I was interested to hear the poet John Agard talking to Kirsty Young as a guest on Desert Island Discs in November 2014. Born in Guyana, Agard came to the UK in the 1970s with his partner, the poet Grace Nichols. Carol Ann Duffy says of him: “John Agard has always made people sit up and listen. He has done this with intelligence, humour and generosity... He has the ability to temper anger with wit, and difficult truths with kindness... In performance he is electrifying – compelling, funny, moving and thought-provoking. His work in education over the years has changed the way that readers, writers and teachers think about poetry,”
His poems are often satirical, addressing subjects such as slavery and, as the BBC website puts it "the historical myopia of a shared past judged solely through European eyes". His humour is sometimes achieved by provoking an abrupt change of perception in his audience, a disruption of an accepted way of seeing. His readings are, as Duffy says, electrifying, giving language an almost physical quality in which words are played with, emphasised and delivered for maximum impact. Have a listen to him over on the Poetry Archive if you haven't heard him before.

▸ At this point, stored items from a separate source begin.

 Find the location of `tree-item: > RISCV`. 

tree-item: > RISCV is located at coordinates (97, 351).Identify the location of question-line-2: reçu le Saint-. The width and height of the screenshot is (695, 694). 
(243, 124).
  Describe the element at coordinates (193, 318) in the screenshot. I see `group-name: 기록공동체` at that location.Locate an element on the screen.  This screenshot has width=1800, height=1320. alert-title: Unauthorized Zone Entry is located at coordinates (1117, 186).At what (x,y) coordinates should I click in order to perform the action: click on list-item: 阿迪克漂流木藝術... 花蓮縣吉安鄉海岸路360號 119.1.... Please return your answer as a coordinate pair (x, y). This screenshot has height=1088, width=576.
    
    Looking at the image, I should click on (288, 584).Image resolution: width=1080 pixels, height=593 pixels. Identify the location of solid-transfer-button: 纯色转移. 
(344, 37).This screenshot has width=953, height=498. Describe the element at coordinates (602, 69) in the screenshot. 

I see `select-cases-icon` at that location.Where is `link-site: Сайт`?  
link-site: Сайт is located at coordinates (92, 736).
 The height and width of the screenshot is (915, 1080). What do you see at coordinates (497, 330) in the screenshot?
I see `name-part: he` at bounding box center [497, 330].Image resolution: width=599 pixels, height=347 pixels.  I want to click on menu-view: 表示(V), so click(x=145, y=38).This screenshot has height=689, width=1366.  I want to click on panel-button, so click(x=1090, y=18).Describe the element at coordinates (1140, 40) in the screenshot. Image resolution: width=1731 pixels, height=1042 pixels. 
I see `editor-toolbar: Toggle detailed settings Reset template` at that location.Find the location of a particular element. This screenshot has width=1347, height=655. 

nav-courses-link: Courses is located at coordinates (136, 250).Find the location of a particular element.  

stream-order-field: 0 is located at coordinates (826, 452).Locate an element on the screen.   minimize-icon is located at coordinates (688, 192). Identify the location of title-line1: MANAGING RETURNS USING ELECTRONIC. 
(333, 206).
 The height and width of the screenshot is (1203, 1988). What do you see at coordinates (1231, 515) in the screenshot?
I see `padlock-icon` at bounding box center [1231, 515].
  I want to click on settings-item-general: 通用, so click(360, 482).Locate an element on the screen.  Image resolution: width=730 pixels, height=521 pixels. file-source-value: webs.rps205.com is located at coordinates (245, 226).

Asked about how he felt about being awarded the Queen's Medal for Poetry he says that that the medal is given for your contribution and oeuvre as a poet and that it would be ungracious to reject it. Young people, he says, both black and white, need to be motivated by people who channel the word with positive energy; they need models who can energise the soul, beacons who give them a positive hope that poetry is also something that is worthy of being honoured. For that reason he says he had no qualms in accepting the medal and felt honoured and touched to be in the company of many great poets.
He talks of the process of writing poetry, how the poet uses the same 26 letters of the alphabet as everyone else but there is "a magical moment when you happen to put the right words in the right order and this can trigger off a verbal chemistry that can touch your depths and language begins to fly". A line might come to you, he continues, like a benediction, like grace, like it's a gift. It has spiritual overtones but is not divorced from the mundane of life.
He says he believes that "the poet keeps us in touch with the vulnerable core of language that makes us what we are."
That's certainly something to ponder on.